The day is so hot the sky itself might be melting when the girl and her father meet at the outdoor table of the tacky beachside restaurant three minutes off Greenwood Lake Turnpike. It’s a Tuesday, late in the evening but still a long way from sunset. She twists at the stem of the headless sunflower, the top of it left carelessly on the table beside the empty plastic vase. He fiddles with the corner of where the label meets on a bottle of Yuengling.
“So,” she says.
He waits. She adds nothing. The strap of her white sundress slides off her shoulder, and goes ignored.
“So,” he says. “It’s been a long time.”
From inside the restaurant, a bad cover of an 80’s rock song floats from the cracked open windows, rubbing raw against the still July air. It sounds stale.
Beneath her fingers, the stem frays. “We’ve gone longer.” Looking past his shoulder towards the door, she continues, “Did my brother say he was coming?”
“I assumed he told you.”
The bottle rolls between his hands, held close to his stomach as he leans back against the white plastic chair. She slouches, shoulders curled in and the bones of her back protruding past the thin straps of her dress. On the table lie their phones, flat, immobile, and glinting in the sun.
“We don’t text, Dad.” Green gets underneath her nails, and sweat catches around the cuffs of his button-down shirt. More sweat gathers beneath his hairline just beginning to recede, slipping down the side of his thin face. “I guess he’s not coming.”
He frowns, the pull of his lips elastic. “Maybe he doesn’t have cell phone service,” he says. “We haven’t seen each other in even longer.”
Her face is expressionless when she repeats, “He’s not coming.”

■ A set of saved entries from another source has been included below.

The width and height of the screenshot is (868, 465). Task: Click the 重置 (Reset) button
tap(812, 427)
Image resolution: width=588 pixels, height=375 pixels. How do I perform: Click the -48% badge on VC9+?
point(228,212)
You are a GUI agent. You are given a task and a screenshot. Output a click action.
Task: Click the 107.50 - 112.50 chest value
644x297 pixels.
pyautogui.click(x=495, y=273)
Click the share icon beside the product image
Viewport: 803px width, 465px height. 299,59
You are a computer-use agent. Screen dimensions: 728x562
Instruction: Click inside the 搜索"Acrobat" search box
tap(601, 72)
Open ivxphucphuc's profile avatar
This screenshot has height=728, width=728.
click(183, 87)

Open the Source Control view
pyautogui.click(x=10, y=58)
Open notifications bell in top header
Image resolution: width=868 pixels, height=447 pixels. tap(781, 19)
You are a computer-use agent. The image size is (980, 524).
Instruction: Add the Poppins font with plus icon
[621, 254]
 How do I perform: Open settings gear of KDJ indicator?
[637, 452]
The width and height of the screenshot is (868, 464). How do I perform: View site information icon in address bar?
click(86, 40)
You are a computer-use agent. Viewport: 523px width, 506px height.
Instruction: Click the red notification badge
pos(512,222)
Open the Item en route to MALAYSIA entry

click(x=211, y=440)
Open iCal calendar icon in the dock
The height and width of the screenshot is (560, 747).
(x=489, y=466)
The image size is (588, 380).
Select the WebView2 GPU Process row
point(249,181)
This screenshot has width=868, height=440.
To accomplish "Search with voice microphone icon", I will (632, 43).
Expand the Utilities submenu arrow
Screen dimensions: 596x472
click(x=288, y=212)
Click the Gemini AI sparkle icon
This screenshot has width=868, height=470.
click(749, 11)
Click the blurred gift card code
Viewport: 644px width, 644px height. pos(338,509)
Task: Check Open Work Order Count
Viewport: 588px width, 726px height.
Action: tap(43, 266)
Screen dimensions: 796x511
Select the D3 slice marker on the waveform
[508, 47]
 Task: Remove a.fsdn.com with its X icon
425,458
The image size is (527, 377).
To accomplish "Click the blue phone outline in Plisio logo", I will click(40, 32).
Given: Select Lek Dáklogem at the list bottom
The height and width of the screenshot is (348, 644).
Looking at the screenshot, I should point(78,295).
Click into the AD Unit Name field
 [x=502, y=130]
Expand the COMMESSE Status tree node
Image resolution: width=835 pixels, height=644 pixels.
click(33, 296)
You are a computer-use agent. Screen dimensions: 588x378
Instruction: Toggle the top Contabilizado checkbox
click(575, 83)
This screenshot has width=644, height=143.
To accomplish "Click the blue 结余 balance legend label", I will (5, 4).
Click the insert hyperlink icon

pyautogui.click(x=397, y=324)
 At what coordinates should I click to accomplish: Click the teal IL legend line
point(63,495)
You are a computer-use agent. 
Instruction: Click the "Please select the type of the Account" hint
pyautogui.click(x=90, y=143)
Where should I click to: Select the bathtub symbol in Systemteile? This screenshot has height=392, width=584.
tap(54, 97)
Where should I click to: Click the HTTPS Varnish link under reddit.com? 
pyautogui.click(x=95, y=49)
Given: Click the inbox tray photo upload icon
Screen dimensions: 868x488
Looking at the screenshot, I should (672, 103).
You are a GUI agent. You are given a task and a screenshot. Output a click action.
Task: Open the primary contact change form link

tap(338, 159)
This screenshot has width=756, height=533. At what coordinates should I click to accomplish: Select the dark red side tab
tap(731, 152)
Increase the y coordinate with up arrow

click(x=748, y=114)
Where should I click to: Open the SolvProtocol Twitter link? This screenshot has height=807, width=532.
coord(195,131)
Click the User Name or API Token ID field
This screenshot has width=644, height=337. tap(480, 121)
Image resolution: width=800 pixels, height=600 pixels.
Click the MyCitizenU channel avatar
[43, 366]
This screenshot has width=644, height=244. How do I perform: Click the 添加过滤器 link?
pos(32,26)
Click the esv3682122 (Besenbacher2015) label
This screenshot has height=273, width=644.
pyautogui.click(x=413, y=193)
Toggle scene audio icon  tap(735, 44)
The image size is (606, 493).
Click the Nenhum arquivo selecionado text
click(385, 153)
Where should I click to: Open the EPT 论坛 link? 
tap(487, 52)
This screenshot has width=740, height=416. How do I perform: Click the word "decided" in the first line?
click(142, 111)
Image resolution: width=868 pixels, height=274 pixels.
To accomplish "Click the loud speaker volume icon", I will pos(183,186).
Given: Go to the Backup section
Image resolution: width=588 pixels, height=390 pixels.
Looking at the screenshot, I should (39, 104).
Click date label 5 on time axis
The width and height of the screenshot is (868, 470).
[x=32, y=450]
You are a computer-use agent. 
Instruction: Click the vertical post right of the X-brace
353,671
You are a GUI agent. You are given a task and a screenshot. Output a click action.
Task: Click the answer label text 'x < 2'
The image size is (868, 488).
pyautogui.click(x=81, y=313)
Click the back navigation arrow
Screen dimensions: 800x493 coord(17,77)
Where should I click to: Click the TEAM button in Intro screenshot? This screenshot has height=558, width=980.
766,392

Somewhere inside, someone turns up the AC, and it rattles loud enough for them to hear over the music. A breeze sweeps by, disrupting the lake. They’re alone out here, though inside the restaurant is stuffed full as a slaughterhouse, and the tables surrounding them numerous.
“You look great,” he says. Under her nails are stained a dark, sickly color showing through like a bruise. “Though, I’m sure you get that all the time.”
“Yes, Dad. Actually, I do.”
The bluntness causes another beat of silence. She lets it sit. After a minute, her father asks, “How’s school going?”
Finally, the end of the stem snaps. “Fine,” she answers, and drops it to the dirt as she adds, “Laurel was salutatorian.”
“Did you still get into Rutgers?”
“No.” She shrugs. “I don’t care. I wanted to go to BC. I got into BC.”
Again, he frowns. “But that’s so far.”
“That’s the point.”
He changes from fiddling with the label to tapping his fingers against the glass. Her eyes narrow at the sight. “Oh, don’t be like that,” he says, and she digs into the stem again. “What happened to the flower? Did it break?”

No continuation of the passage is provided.